** SUPPLIED PASSAGE **
===============

Overall, the DTR model consistently demonstrated superior diagnostic performance across all cohorts. The relatively suboptimal results of the Rad model align with prior criticisms of traditional radiomics, which highlight challenges related to feature redundancy and limited generalizability. While the DTL model exhibited intermediate performance, its standalone application may fail to capture critical textural information effectively addressed by radiomics. These findings are consistent with recent studies advocating for hybrid frameworks, reinforcing that the fusion of multimodal features enhances diagnostic robustness, particularly in small and heterogeneous datasets. The comparative effectiveness of the three models is detailed in Table 2 and illustrated in Figure 4.

Table 2

Model performance comparison across different datasets

Cohort Signature Accuracy AUC 95% CI Sensitivity Specificity PPV NPV Precision Recall F1 Threshold
Train Rad 0.779 0.743 0.6597–0.8262 0.892 0.519 0.811 0.675 0.811 0.892 0.849 0.622
DTL 0.791 0.843 0.7773–0.9081 0.792 0.788 0.896 0.621 0.896 0.792 0.841 0.691
DTR 0.942 0.975 0.9529–0.9981 0.950 0.923 0.966 0.889 0.966 0.950 0.958 0.565
Test Rad 0.800 0.642 0.4832–0.8007 0.946 0.368 0.815 0.700 0.815 0.946 0.876 0.492
DTL 0.733 0.757 0.6223–0.8909 0.750 0.684 0.875 0.481 0.875 0.750 0.808 0.683
DTR 0.800 0.851 0.7328–0.9683 0.768 0.895 0.956 0.567 0.956 0.768 0.851 0.778
Validation Rad 0.667 0.613 0.4522–0.7747 0.844 0.368 0.692 0.583 0.692 0.844 0.761 0.699
DTL 0.725 0.701 0.5374–0.8639 0.812 0.579 0.765 0.647 0.765 0.812 0.788 0.741
DTR 0.667 0.727 0.5876–0.8663 0.594 0.789 0.826 0.536 0.826 0.594 0.691 0.853

AUC, area under the curve; CI, confidence interval; DTL, deep transfer learning; DTR, deep transfer radiomics; NPV, negative predictive value; PPV, positive predictive value; Rad, radiomics.

Figure 4 ROC curves evaluating the diagnostic performance of the models in predicting malignancy in Lung-RADS category 3 and 4A pulmonary nodules across different datasets. (A) ROC curve for the training cohort, reflecting the model’s learning capability. (B) ROC curve for the test cohort, assessing predictive performance on unseen data. (C) ROC curve for the validation cohort, providing an independent evaluation of model generalizability. AUC, area under the curve; CI, confidence interval; DTL, deep transfer learning; DTR, deep transfer radiomics; Lung-RADS, Lung Imaging Reporting and Data System; Rad, radiomics; ROC, receiver operating characteristic.

Comparison of differences in model efficacy

In this study, we performed DeLong’s test across the training, testing, and validation sets to evaluate the AUC values of the three models and determine if there were significant differences in their ROC curves (Figure 5). The results, visually represented by color intensity where red indicates smaller P values and thus more significant differences, revealed the following:

Figure 5 DeLong’s test results of the three models across different datasets. (A) DeLong’s test results in the training set; (B) DeLong’s test results in the testing set; (C) DeLong’s test results in the external validation set. DTL, deep transfer learning; DTR, deep transfer radiomics; Rad, radiomics.

===============

** DATASET EXTRACT **
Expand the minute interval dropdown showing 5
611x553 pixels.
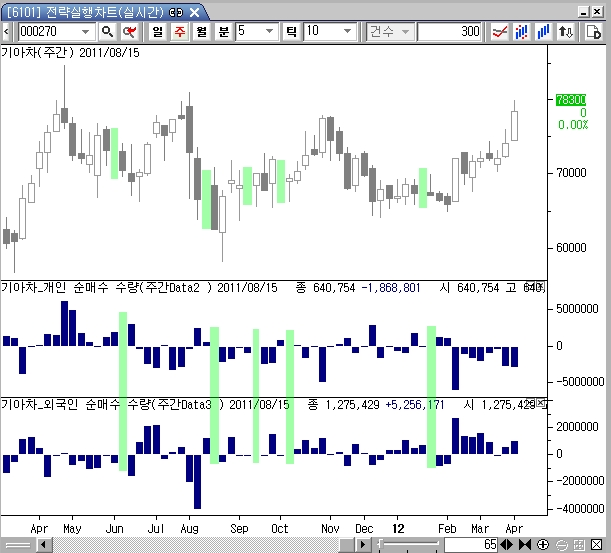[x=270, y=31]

===============

** WHAT YOU SHOULD DO **
Write out the stretch of the pulmonary nodule model comparison above from "Figure 5 DeLong’s" through "radiomics; Rad, radiomics.", word for word.

** RESPONSE AREA **
Figure 5 DeLong’s test results of the three models across different datasets. (A) DeLong’s test results in the training set; (B) DeLong’s test results in the testing set; (C) DeLong’s test results in the external validation set. DTL, deep transfer learning; DTR, deep transfer radiomics; Rad, radiomics.